And even if you may not be feeling those things about your own circumstances at present, the news in the past couple of days alone has brought us all into the place these two in Emmaus must have been.  It is unfathomable that just since the 13th of April, the world has been rocked by the news of Ralph Yarl, a child shot for being black while ringing the wrong doorbell; Kaylin Gillis, a woman shot and killed because the car she was in pulled into the wrong driveway; Heather Roth & Payton Washington, cheerleaders shot while trying to flee a man with a gun in a supermarket parking lot after one of them had accidently opened the suspects’ car door thinking it was their car; and William White and his 6 year old daughter Kinsley, shot while trying to retrieve their basketball from a neighbor’s yard.

Good God, when will our national nightmare of gun violence end?

When, Lord, will we value your human children more than we value weapons?

When, Jesus, will stop hating the stranger and welcome them instead?

We now walk our own long road from Jerusalem, where we experience the Christ crucified today – the children executed on the rough wooden cross of hate, anger, fear, and our idolatry of gun worship. 

We walk along wondering what happened? 

How could this be?

Where is our God in whom we placed our trust?  

That is why the story of these two on the road to Emmaus is a human story, our story.  And thankfully, this and all of these resurrection experiences offer us what we need in this painful moment too, because they remind us of where we will find Christ today.

He will come to us in our deepest grief.

He is found in the wounded ones – the ones crucified by our hate, arrogance, and neglect.

He is present with us here – at this very table – when we welcome the stranger and in the breaking of the bread.

The Gospel of Luke tells us a story about two people that is really a story of promise to those reading the gospel then and now: The promise that Christ is alive – and will meet us in our pain, in our spiritual questioning, and in our lives lived in his name.  Everywhere we look, Christ will be – most especially in the stranger, the homeless, the poor, the marginalized, and the lonely.  And if we are living what we believe, they will see Christ in each of us!

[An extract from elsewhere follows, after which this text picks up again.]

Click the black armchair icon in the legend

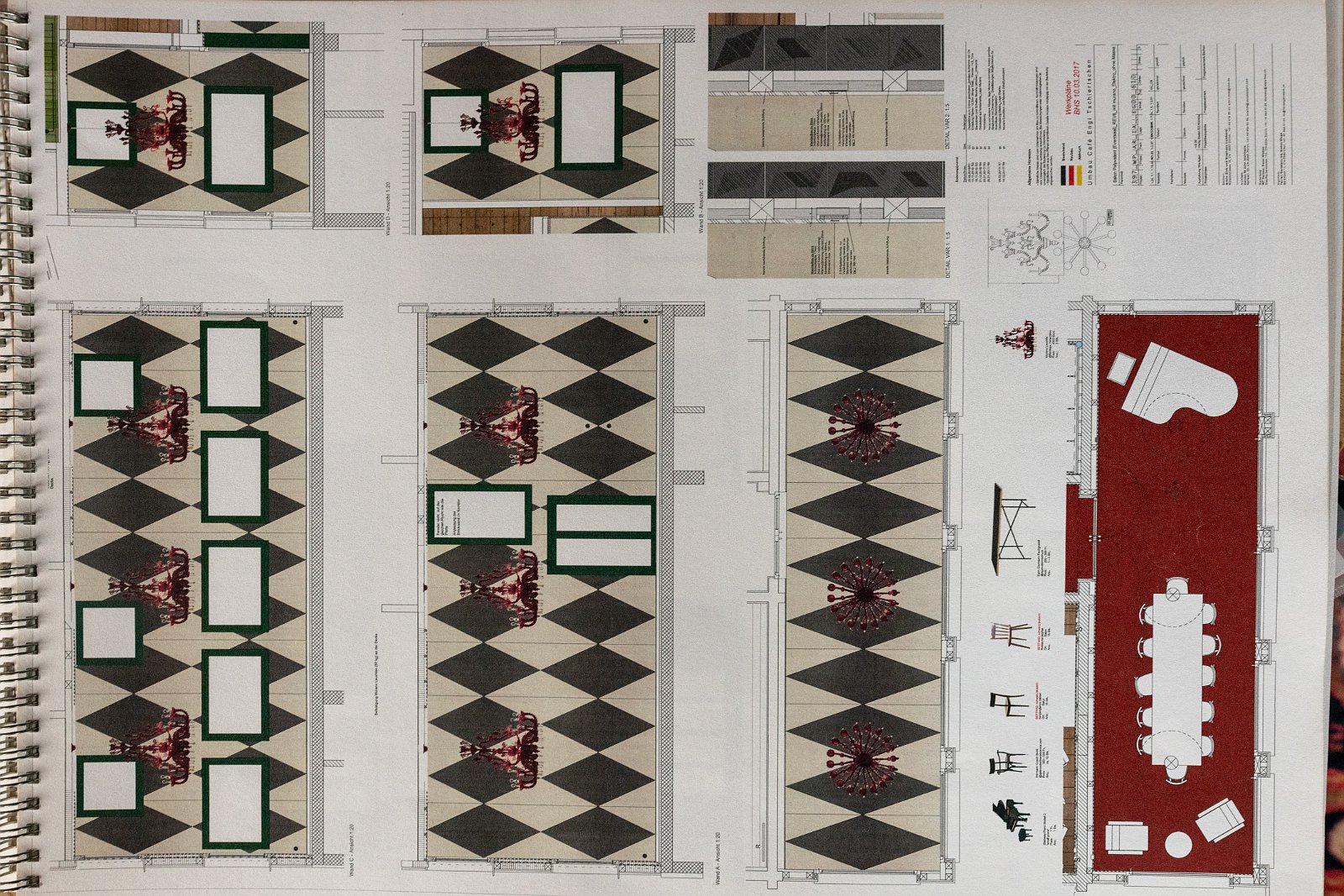(1007, 762)
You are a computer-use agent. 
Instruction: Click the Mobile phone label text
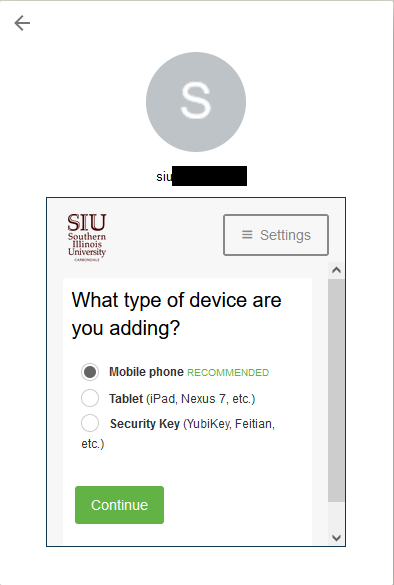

But the road to Emmaus is only part of the story!

If we stop there – the church stops there – the Good News stops there.

It is the road to Jerusalem that completes the journey!

In every resurrection appearance, there is also the being sent – the telling of the good news.  Mary told the other followers, but they did not believe her.  They in turn told Thomas, but he did not believe them.  And now Cleo and Lilly tell them, and everyone understands because everyone has shared in the experience of the real presence of Jesus. They all then tell the world – as we have been hearing in the passages from the Acts of the Apostles.

And so – what about us?

Well, we too have experienced the real presence of Jesus like  Cleo & Lilly, and we also must return to Jerusalem to share the good news. 

How?

Well, you know, Jesus gathered followers because he knew that faith grows in the context of community.  The same is true for each of us today – our faith in him grows in community – here with one another as we listen to the scriptures, and most especially in the real presence of Jesus as we share in the Eucharist. 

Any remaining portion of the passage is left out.